La Gualdra 680 / Poesía / Libros
No conocía la obra literaria de Eduardo Lago sino hasta hace poco. He comenzado a leer su novela Siempre supe que volvería a verte, Aurora Lee, que relata la historia de Hallux, un escritor y periodista quien está obsesionado con El original de Laura, la última novela publicada de Vladimir Nabokov, la cual considera tiene un secreto interno, que es una obra inacabada, por lo que se da a la tarea de conseguir un escritor fantasma, Stanley Marlowe, para que se encargue de terminarla, de encontrar la incógnita de las fichas que la acompañan.
Hay elementos que le otorgan un halo policiaco, desde la búsqueda, casi detectivesca, de Hallux por un escritor fantasma; el perfil de Marlowe, muy parecido a su homónimo creado por Chandler, un tanto soberbio, solitario, un fantasma que está detrás únicamente de sus deseos; una mujer adinerada, Gloria Laugthon, atractiva, pero algo vulgar, y quien busca a Marlowe para que escriba la autobiografía de su esposo, un hombre de la clase alta y poderosa de los Estados Unidos, y quien está a punto de morir; una isla alejada a donde va a parar el escritor y de quien sabemos, únicamente, por su diario, que Hallux encuentra.
Y todo lo anterior cobra especial sentido, pues Eduardo Lago se propone hacer una novela que se burle del género negro, y lo hace desde el sarcasmo, desde la crítica honda por parte de sus dos personajes centrales (Hallux y Marlowe), y lanza con mordacidad una serie de sentencia para decirle al lector que la literatura no tiene futuro, que todo en el panorama está estancado.

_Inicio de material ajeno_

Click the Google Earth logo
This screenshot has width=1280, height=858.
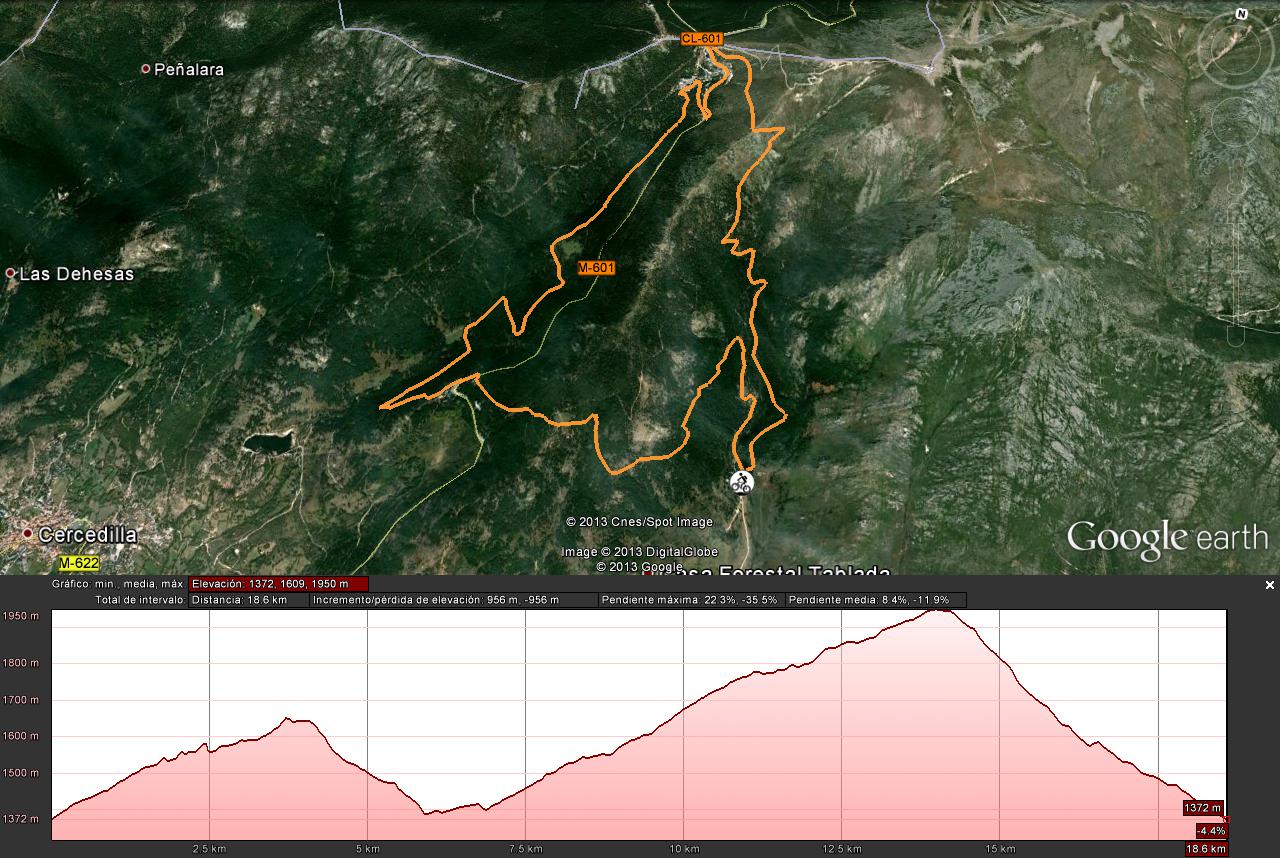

A veces enciclopédico, otras intertextual, otras intelectual, las demás burlón, Lago representa al escritor/ensayista, al autor que siempre tienen una declaración de principios estéticos, estilísticos, narrativos en voz de un personaje. Siempre supe que volvería a verte, Aurora Lee tiene este conflicto palimpséstico de reinventar una obra, de crear otro universo en torno a un universo ya creado. Se habla, con mucha agudeza de Nabokov, a quien consideran un escritor con un par de obras notables, pero de quien se interesan más por su biografía.
Con un gran control del ritmo en las peripecias, la novela avanza de un lugar a otro, de país en país, con un aire de cosmopolitismo (una cualidad en Lago), con la certeza de que el autor descubrirá, en algún momento, el nudo y su solución. Además, son constantes las muestras de lucidez sobre la literatura, la hispanoamericana y la norteamericana, con muchos trazos de acerva crítica al mundo editorial, el cual, suele ridiculizar, sobre todo por la producción masiva de best-seller.
A Lago lo encuentro muy cercano a dos escritores, compatriotas suyos: Enrique-Vila Matas y Javier Marías. Del primero, hay el humor y la reinvención, especialmente en el Mal de Montano, una novela que se vincula tanto con Siempre supe que no volvería a verte, Aurora Lee, como Llámame Brooklyn, la más afamada y premiada de las suyas; de Marías, hay una unión particular: el ejercicio de traducción. Marías, a quien le debo un entendimiento del Tristam Shandy, leyó muy bien la novela escrita en inglés, así como Lago, y ambos, considero, trataron de orquestar sus novelas escritas en español con modelos ingleses y norteamericanos.
Colaborar en este espacio me ha empujado a descubrir, como es este caso, y redescubrir obras y autores. La de Eduardo Lago es una muy grata sorpresa. Estoy en camino de leer su narrativa: Llámame Brooklyn, La estela de Selkirk; y su trabajo ensayístico: Walt Whitman ya no vive aquí: Ensayos sobre literatura norteamericana y Todos somos Leopold Bloom. Razones para (no) leer el Ulises.
Cabe mencionar que Lago es un estudioso (obsesivo, diría yo) de la obra de James Joyce, y ha puesto gran empeño en analizar y revisar las diversas traducciones al español que se han hecho del Ulises, así como del Finnegans Wake, novela onírica, impenetrable, compleja, incluso podría decirse que desarticulada.
Para finales de agosto, Eduardo Lago estará en México para presentarse en la Feria Internacional del Libro de las Universitarias y los Universitarios para hablar sobre el español, donde compartirá mesa con Concepción Company, así como con Sandra Lorenzano, en otra actividad sobre el español y la migración.
También estará presentando La estela de Selkirk en el Centro de Enseñanza para Extranjeros, de la UNAM, el próximo 29 de agosto a las 17:00 horas.